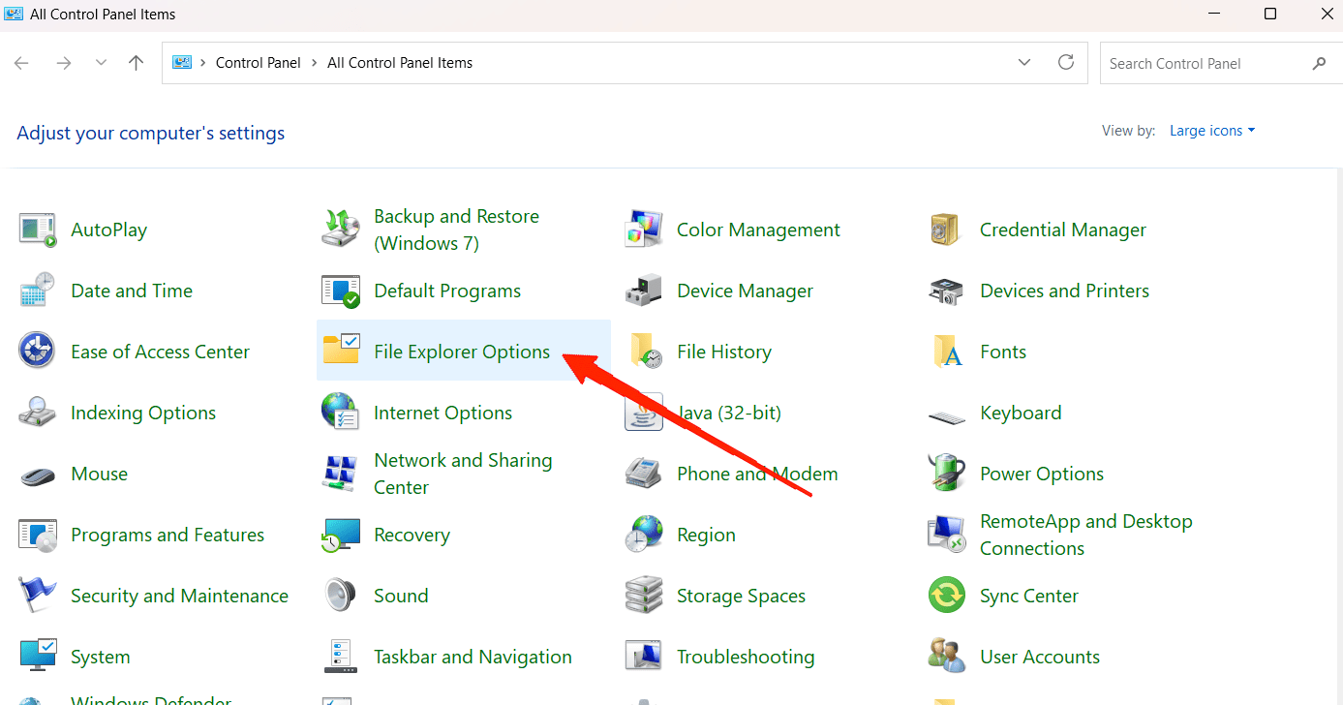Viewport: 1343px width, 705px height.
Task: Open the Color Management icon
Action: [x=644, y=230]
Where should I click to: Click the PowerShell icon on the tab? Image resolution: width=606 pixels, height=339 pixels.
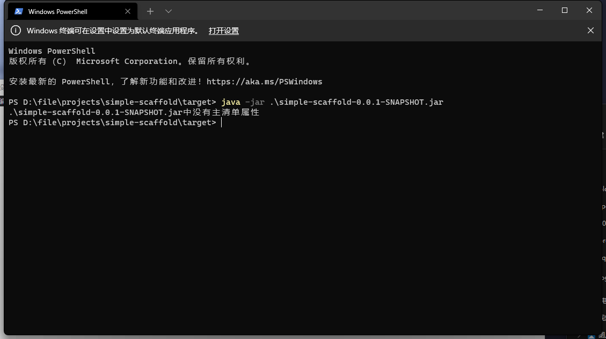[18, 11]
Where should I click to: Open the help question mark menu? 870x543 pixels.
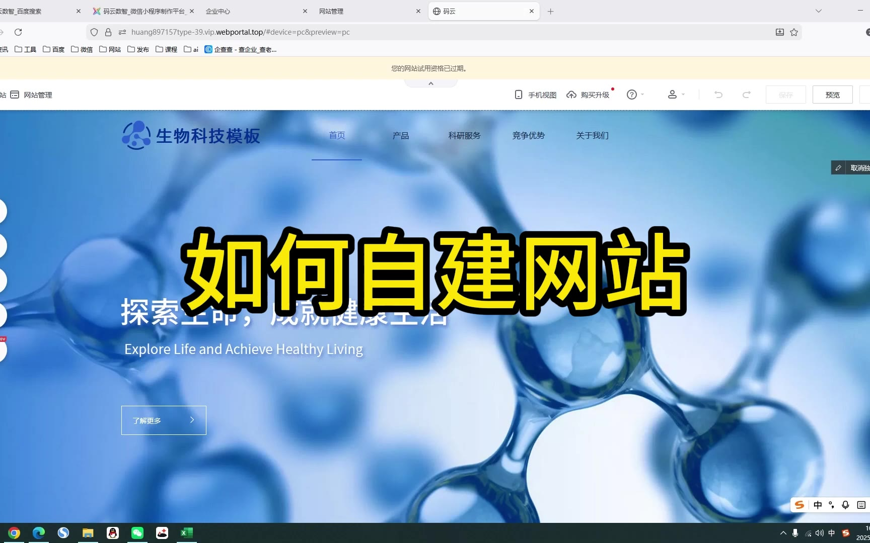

──────────────────────────────

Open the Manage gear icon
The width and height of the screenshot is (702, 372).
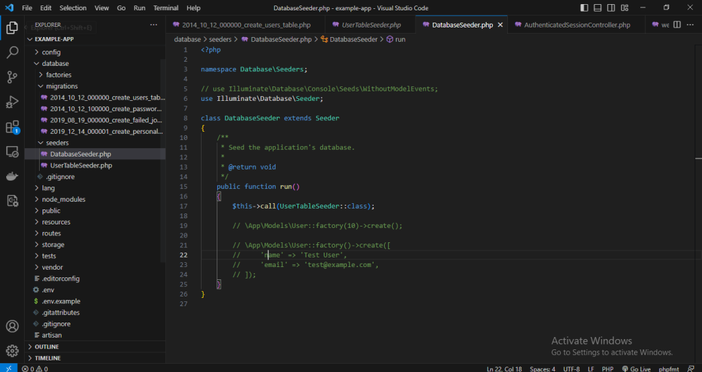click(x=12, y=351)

──────────────────────────────

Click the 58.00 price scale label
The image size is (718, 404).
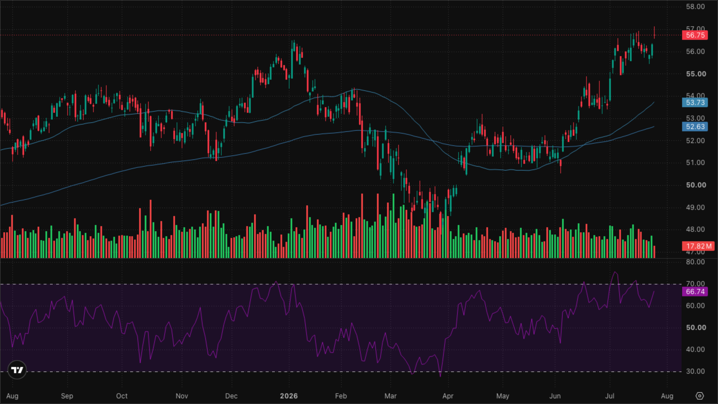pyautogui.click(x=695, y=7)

──────────────────────────────

→ **Task**:
Copy needed, without pictures: the lines of the listing above from the line containing "Where should I click to: Click" up to and including the line containing "Where should I click to: Open", set down exactly.

→ **Solution to this problem**:
Where should I click to: Click the PowerShell icon on the tab? Image resolution: width=606 pixels, height=339 pixels.
[18, 11]
Where should I click to: Open the help question mark menu? 870x543 pixels.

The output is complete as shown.